Work request | Skip the pictures, and retype the data below in full, exactly.

Record excerpts |

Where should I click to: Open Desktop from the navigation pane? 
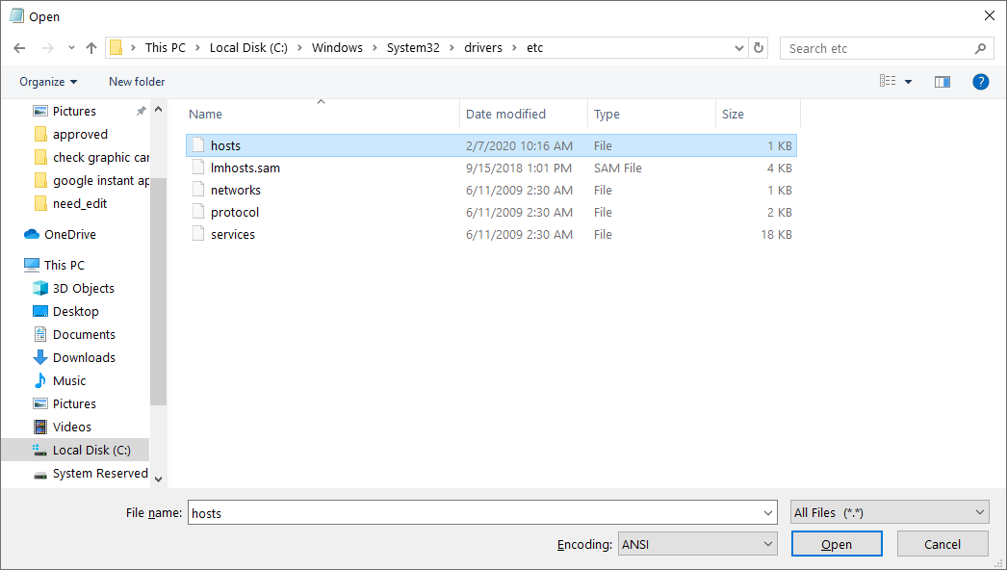(74, 310)
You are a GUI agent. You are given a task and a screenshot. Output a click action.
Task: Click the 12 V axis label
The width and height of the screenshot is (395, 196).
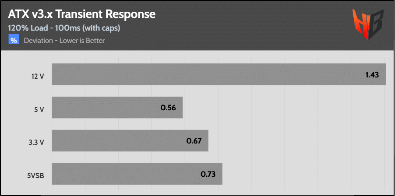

Result of the task |
Where should I click to: Open Desktop from the navigation pane? 
(74, 310)
You are a GUI agent. You are given a task and a screenshot. Output a click action.
Task: Click the 12 V axis label
The width and height of the screenshot is (395, 196).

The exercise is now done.